Thursday, September 5, 2013

Where did all these walls come from....

I have always lived worrying about what others thought of me. I hated my name growing up as it was what some consider a girl name. For as long as I can remember I have put up walls and very view have seen me as my real self. I was afraid to talk to girls growing up and I had a very hard time making friends. I also felt that the people that I considered friends eventually left.

It was an insecurity I lived my life. The few people I had as friends growing up, moved. It wasn't there fault. They had to go where their families went, it didn't make it any easier for me growing up and it put me in a shell. Growing up, it took a lot for me to open up to anyone. I kept my feelings to myself, I didn't trust people cause I felt eventually they would either move or would snub me outright.
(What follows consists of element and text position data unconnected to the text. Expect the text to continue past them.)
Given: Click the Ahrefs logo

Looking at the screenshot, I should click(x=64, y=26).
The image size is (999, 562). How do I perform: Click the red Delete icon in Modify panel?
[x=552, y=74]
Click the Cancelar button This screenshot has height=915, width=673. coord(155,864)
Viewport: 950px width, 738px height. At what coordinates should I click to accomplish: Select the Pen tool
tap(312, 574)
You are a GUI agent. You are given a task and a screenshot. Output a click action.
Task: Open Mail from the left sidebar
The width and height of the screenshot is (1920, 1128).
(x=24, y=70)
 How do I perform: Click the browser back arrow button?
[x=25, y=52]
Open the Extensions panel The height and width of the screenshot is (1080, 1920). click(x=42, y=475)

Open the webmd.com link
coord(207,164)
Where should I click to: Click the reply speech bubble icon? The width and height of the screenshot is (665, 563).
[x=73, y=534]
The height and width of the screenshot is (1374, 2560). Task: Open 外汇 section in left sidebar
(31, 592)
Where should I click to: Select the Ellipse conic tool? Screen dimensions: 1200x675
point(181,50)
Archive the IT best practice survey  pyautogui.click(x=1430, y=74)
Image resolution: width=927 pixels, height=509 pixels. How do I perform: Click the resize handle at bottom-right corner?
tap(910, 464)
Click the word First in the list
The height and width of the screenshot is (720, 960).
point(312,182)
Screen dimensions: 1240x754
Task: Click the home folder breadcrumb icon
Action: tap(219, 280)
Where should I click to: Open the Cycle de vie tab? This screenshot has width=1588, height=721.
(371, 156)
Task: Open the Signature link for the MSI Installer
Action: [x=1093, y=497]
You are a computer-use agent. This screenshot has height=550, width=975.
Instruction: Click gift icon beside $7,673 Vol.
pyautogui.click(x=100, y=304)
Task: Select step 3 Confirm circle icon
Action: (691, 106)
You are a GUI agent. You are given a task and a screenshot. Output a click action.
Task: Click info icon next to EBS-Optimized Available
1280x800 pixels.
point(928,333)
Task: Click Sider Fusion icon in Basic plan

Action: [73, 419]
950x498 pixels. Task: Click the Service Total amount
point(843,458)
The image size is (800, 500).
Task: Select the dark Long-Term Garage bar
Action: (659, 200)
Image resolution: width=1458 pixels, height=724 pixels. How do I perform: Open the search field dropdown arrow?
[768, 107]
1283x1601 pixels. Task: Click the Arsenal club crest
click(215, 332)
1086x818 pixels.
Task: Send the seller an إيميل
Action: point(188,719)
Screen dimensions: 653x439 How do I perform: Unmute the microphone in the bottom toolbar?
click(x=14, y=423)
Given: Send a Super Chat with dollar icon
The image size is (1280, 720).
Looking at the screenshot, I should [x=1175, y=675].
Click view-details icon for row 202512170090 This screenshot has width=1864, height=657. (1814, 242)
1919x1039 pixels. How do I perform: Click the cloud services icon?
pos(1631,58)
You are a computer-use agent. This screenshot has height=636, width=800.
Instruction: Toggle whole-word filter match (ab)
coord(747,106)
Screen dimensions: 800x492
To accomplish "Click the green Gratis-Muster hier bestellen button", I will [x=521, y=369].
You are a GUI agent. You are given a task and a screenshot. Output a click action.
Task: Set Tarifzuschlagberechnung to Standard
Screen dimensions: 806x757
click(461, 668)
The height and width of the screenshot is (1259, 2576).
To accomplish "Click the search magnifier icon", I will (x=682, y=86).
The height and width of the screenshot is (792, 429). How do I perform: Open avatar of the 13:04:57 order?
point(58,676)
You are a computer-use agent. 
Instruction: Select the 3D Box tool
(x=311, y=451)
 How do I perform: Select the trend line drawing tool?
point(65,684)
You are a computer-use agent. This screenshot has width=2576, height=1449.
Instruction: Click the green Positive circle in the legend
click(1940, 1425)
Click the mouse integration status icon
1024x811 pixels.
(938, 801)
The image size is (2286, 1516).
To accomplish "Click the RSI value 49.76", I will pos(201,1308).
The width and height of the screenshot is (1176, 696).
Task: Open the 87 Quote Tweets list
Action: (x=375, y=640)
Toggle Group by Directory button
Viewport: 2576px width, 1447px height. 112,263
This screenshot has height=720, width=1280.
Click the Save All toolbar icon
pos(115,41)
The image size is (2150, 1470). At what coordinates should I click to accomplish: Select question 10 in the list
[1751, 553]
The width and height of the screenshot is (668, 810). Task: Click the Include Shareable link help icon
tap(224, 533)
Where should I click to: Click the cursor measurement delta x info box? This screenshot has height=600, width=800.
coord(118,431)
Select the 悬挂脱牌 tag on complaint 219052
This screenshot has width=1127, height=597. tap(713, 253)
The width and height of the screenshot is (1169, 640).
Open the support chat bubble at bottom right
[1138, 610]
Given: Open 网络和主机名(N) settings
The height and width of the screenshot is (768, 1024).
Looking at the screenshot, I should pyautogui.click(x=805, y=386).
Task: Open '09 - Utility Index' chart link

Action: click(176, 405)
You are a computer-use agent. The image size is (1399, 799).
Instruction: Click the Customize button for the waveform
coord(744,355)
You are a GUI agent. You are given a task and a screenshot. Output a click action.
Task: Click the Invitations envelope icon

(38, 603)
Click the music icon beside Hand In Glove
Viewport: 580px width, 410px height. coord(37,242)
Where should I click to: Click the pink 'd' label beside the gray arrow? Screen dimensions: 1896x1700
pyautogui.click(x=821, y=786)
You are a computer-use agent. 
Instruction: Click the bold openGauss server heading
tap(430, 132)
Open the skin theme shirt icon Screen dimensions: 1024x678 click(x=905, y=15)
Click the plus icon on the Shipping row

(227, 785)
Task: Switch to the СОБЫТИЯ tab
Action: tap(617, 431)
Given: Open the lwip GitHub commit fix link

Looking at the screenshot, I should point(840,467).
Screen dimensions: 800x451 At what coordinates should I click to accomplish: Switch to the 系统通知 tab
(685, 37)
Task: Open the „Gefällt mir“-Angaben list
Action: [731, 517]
Going through Jr. High and High school, my list of friends was rather short and it was, also, at this time that I realized that talking to the opposite sex was pretty much futile. I put to much stock in what others, especially the opposite sex, thought of me. I didn't actually date anyone until I was out of high school and honestly, My first serious relationship ended with me married and divorced 12 years later.

Now that I'm older, I guess the time to chip away at these walls are needed. Right now I feel that I've gone and trapped myself into very small room with no escape. I have no one to blame but myself for my current state of mind. It's not former friends,current friends, family, co workers or anyone else fault. I gave those people to much control over me.